He said the government must improve education, health care, aid to farmers, supplies of water and electricity and basic employment opportunities. Further, he said, the civil and military authorities must agree on “the fundamental approaches to peace, such as land reform, protection of human rights, preservation of public safety, integrity of electoral processes and regional autonomy.”

Only after the government has become an effective force in the rural provinces where three-fourths of the people live, he said, can there be successful negotiations with the rebels.

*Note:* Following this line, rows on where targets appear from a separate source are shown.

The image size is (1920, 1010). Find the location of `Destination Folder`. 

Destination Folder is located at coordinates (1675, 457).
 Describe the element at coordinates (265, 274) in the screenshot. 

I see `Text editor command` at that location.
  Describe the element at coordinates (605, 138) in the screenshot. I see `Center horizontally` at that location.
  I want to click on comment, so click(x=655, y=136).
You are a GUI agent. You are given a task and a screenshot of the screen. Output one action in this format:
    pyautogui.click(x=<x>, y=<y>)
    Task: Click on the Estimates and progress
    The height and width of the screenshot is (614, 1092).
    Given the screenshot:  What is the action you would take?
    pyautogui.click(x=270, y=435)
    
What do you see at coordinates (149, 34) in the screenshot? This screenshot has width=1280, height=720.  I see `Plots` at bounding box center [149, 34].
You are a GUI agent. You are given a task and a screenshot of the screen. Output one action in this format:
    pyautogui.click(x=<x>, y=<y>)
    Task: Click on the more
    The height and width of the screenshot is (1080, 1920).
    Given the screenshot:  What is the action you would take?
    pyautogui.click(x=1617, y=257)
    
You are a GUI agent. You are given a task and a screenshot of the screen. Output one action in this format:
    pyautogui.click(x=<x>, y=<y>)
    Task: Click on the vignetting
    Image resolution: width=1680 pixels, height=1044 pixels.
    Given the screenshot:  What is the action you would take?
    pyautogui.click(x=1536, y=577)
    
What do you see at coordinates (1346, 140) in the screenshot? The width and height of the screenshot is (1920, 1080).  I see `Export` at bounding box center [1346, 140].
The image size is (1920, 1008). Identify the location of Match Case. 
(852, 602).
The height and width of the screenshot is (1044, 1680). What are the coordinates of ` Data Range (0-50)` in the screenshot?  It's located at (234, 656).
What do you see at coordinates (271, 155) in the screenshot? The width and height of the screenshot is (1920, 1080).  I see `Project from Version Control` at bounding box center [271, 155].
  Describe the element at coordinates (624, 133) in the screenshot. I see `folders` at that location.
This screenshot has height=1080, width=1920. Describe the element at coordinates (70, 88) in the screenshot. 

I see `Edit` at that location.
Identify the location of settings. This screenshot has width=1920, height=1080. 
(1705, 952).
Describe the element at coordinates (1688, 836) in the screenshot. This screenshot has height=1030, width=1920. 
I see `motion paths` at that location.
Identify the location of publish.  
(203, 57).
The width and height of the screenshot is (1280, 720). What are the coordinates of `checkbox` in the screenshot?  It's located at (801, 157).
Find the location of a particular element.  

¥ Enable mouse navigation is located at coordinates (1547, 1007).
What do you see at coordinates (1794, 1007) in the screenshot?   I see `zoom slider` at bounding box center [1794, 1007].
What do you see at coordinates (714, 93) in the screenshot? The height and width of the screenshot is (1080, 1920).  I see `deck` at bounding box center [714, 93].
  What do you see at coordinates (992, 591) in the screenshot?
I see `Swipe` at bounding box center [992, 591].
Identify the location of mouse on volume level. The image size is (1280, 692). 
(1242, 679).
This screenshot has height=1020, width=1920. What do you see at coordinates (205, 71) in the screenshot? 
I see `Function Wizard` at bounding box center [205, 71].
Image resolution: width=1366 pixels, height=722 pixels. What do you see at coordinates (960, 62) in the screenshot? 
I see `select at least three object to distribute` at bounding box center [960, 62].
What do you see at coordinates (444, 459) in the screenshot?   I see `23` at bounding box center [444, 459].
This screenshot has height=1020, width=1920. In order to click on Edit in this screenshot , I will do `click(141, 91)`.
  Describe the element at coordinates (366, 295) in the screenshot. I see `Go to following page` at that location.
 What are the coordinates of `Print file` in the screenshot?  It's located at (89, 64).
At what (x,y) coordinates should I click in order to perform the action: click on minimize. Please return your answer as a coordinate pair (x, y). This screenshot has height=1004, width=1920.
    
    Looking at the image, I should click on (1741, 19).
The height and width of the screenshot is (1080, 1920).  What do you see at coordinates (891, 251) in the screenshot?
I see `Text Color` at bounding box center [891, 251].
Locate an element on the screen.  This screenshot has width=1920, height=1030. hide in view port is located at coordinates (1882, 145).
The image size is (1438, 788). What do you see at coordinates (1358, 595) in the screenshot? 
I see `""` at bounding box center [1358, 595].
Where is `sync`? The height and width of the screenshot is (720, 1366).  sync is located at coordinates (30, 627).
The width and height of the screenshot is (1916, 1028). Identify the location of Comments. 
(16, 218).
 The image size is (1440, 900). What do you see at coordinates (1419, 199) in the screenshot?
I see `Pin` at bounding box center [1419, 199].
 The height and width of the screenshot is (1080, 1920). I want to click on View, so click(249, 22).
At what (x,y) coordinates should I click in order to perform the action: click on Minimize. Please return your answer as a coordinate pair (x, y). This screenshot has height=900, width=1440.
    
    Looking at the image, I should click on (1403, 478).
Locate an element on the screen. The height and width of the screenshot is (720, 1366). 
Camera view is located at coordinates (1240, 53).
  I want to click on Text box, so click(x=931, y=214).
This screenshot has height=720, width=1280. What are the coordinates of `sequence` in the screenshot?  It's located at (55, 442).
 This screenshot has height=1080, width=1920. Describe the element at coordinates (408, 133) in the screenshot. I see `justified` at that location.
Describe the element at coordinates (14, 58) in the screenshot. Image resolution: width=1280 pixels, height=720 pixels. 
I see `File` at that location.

Representatives of Aquino held negotiations with rebel leaders last year, and they produced a 60-day truce that ended with violence last February. Many analysts now say that the cease-fire favored the rebels because the government failed to exploit the temporary peace by starting development projects that would earn it support in rebel-controlled regions.

1,800 Killed This Year

Bengzon was clearly critical of the government’s performance in the 18 months since Aquino took office. More than 1,800 soldiers, rebels and noncombatants have been killed in the insurgency this year, and Bengzon declared, “Our reconstruction is becoming more expensive than our revolution”--a reference to the uprising that brought down the government of President Ferdinand E. Marcos.

“For too long,” Bengzon said, “we have hoped for peace, cried for peace, prayed for peace. Now that we have freedom, let us consciously, actively and systematically build peace in our troubled communities.”